* **Stated goal**
Return each line of the listing that contains the word "what".

* **Material**

┌──

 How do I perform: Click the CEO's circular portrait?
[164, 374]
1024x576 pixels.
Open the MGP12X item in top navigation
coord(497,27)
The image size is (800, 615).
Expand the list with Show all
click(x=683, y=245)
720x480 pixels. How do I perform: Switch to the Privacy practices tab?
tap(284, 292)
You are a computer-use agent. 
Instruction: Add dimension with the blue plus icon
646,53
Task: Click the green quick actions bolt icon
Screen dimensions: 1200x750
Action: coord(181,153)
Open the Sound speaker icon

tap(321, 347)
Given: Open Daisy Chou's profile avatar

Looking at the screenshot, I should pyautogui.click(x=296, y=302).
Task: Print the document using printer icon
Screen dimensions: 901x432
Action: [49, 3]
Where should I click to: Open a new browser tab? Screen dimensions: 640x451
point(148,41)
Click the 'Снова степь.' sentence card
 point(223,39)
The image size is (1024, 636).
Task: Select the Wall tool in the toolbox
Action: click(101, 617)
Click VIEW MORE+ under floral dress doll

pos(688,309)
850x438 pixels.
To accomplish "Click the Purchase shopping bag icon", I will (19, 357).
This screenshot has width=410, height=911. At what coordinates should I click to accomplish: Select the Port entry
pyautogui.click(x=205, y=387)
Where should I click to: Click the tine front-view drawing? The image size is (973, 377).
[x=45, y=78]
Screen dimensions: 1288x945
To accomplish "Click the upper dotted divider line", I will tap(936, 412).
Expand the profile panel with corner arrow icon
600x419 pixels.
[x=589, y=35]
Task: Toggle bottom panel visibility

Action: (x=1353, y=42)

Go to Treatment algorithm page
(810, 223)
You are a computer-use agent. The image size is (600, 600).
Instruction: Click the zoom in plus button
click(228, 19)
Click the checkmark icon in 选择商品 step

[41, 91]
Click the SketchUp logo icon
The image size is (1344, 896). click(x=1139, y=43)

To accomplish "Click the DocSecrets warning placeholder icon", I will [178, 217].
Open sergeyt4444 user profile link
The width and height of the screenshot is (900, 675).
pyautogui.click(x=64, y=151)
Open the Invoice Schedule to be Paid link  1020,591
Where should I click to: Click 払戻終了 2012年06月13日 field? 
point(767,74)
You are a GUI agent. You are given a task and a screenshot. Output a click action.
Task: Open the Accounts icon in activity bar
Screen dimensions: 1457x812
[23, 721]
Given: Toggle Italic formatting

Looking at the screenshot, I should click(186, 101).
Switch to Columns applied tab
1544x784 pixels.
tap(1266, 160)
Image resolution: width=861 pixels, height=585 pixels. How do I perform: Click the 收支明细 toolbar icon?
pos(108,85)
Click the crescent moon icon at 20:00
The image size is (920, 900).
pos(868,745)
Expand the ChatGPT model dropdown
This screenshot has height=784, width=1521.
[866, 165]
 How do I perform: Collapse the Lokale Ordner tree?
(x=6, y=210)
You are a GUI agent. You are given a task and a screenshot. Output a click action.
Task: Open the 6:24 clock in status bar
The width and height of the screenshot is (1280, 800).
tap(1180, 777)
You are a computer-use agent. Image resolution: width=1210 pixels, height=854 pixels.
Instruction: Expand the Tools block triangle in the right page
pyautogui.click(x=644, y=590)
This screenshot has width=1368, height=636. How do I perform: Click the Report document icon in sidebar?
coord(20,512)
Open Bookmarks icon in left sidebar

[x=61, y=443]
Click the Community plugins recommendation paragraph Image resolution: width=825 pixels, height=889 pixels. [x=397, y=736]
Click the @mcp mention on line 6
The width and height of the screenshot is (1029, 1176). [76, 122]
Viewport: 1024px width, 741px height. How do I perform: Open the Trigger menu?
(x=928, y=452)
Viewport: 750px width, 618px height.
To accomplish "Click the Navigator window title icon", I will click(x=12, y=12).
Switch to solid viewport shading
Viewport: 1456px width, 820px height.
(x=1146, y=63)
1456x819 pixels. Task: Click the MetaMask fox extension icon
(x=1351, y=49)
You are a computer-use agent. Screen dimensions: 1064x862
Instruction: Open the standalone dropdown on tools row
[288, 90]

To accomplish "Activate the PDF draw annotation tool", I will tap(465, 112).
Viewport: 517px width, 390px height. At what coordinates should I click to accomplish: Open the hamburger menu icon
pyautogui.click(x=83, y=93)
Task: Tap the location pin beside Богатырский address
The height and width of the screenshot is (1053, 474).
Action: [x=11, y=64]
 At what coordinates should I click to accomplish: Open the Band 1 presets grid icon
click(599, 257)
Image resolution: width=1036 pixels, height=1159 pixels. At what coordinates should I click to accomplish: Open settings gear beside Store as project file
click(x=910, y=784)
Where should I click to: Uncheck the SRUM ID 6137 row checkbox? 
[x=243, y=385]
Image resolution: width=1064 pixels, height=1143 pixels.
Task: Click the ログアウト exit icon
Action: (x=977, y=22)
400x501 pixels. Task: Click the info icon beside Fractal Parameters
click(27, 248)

└──

* **Reply**
This screenshot has width=410, height=911. At what coordinates should I click to accomplish: Select the Port entry
Viewport: 517px width, 390px height. At what coordinates should I click to accomplish: Open the hamburger menu icon
 At what coordinates should I click to accomplish: Open the Band 1 presets grid icon
Image resolution: width=1036 pixels, height=1159 pixels. At what coordinates should I click to accomplish: Open settings gear beside Store as project file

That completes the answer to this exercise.